Geschichte|Archäologie Gesellschaft|Psychologie

Mit Quanten ist zu rechnen
Irrwitzige Theorien führen zu brauchbaren Produkten. Physiker schicken sich an, die Quantenphysik für technische Anwendungen zu erschließen. Quantencomputer und Quantenlaser sollen die Informationstechnik revolutionieren.

Es bedarf keiner großen Rechenkünste, um die Zahl 15 in ihre beiden Faktoren 3 und 5 zu zerlegen. Zu Recht würde belächelt, wer für diese Aufgabe einen Taschenrechner oder gar einen Computer zu Rate zöge. Was soll man gar von jemandem halten, der zur Lösung dieses Problems ein Experiment aufbaut, in dem einige der verrücktesten Ideen der Quantentheorie ihren Niederschlag finden?

Zu Beginn der achtziger Jahre begann eine kleine Schar Verwegener zu überlegen, ob man nicht einen Computer bauen könnte, der durch geschicktes Ausnutzen quantenmechanischer Effekte zu atemberaubender Schnelligkeit aufläuft. Statt Transistoren aus Silizium, sollten darin einzelne Atome die Rechenarbeit verrichten. „Quantencomputer“ nannten die Forscher diese zunächst fiktive Idee, die jedoch im Laufe der Jahre immer konkretere Formen annahm.

Einer der Vorschläge, wie man den Prototyp eines Quantencomputers realisieren könnte, stammt von Prof. Peter Zoller und seinem Kollegen Dr. Ignacio Cirac von der Universität Innsbruck. Ihr primitiver Quantenrechner besteht aus sogenannten Ionenfallen, mit denen sich ionisierte Atome einfangen und so sehr abkühlen lassen, daß ihre Wärmebewegung praktisch zum Erliegen kommt. „Im Laufe der Jahre sind solche Fallen immer perfekter geworden. Heute arbeiten sie bereits am Quantenlimit, wo wir die Quanteneigenschaften der Ionen ausnutzen können“, begründet Prof. Peter Zoller den Vorteil des Fallen-Konzepts.

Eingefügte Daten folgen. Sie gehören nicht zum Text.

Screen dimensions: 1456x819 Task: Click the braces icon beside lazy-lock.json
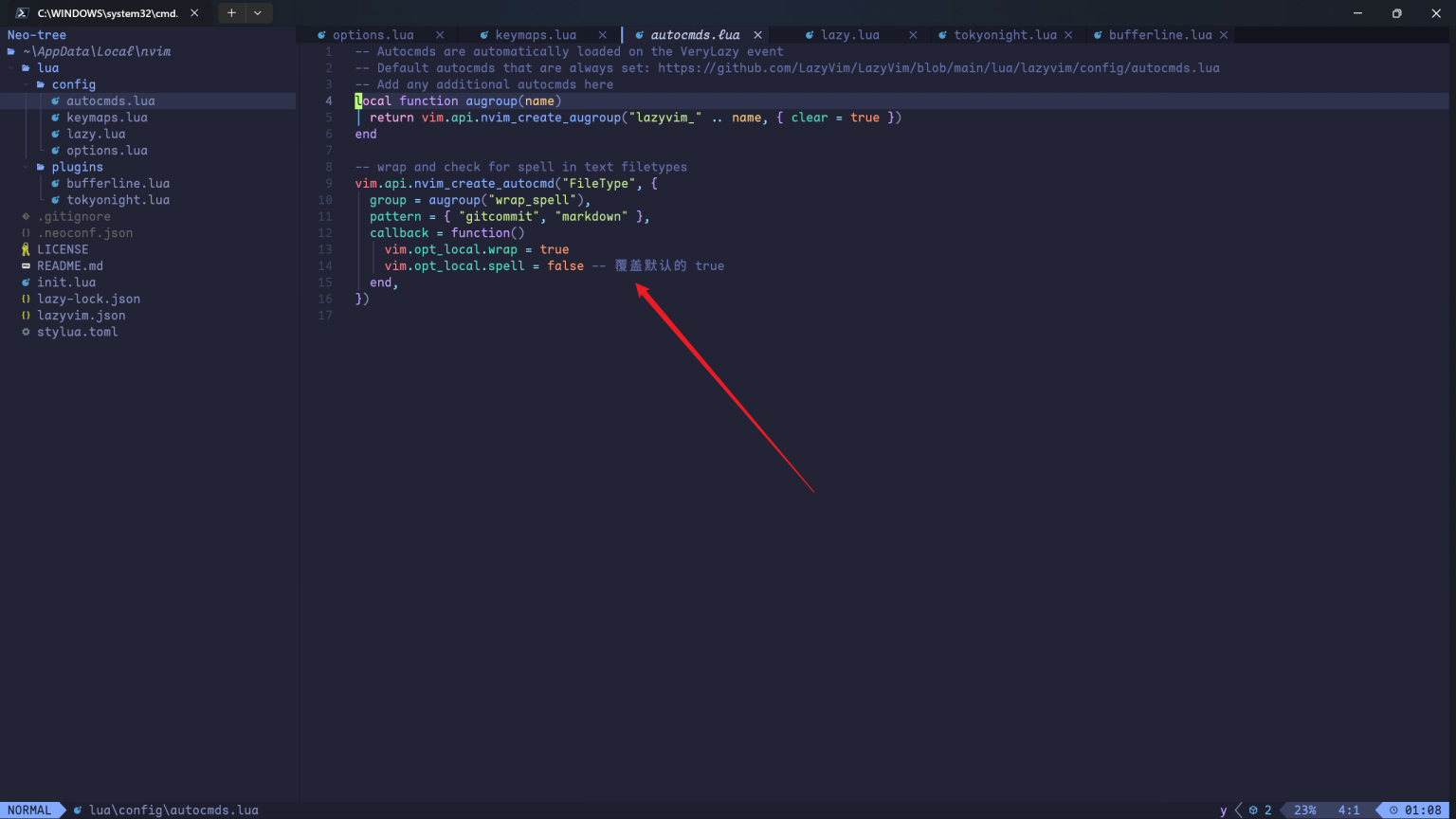click(26, 299)
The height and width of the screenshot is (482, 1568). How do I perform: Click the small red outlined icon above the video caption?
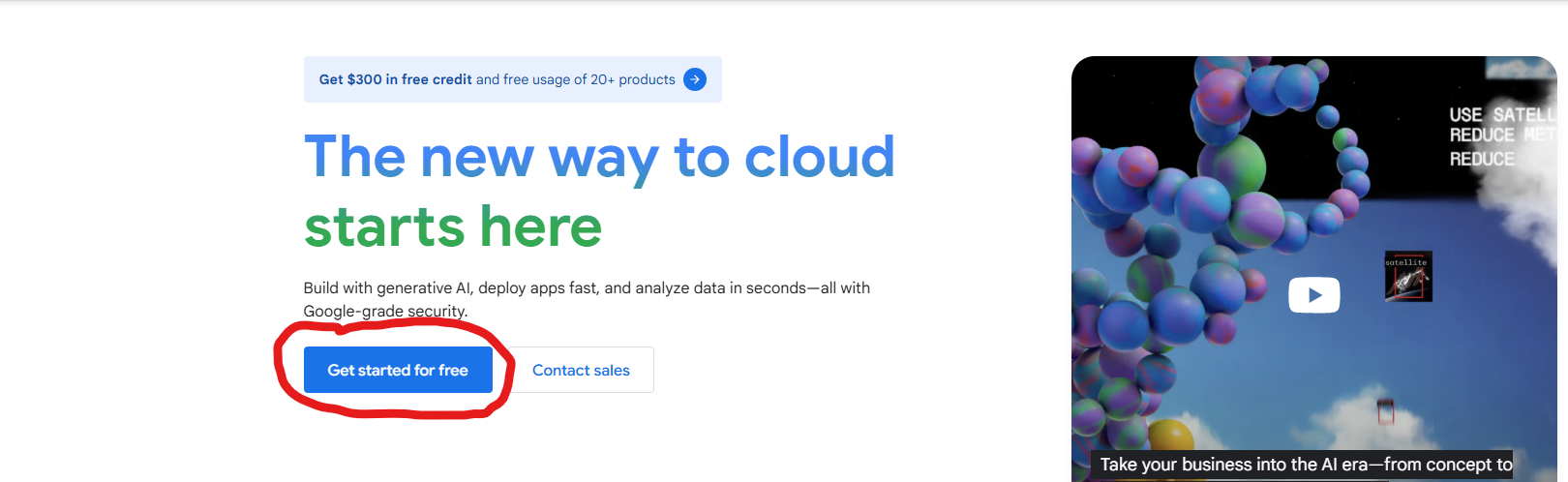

Durch geeignete Felder werden die Ionen in der Falle in Reih und Glied gedrängt – sie bilden eine Kette, in der jedes Ion einem Informationsbit entspricht. Die Besonderheit: Durch die Verkettung kann jedes Bit mit jedem anderen „kommunizieren“. Mit diesen Ionen zu rechnen heißt nun, sie einem Blitzlichtgewitter von Laserpulsen auszusetzen. Die „Software“ des Quantenrechners steuert, wann welcher Laser mit welcher Frequenz und wie lange auf dieses oder jenes Ion zu zielen hat.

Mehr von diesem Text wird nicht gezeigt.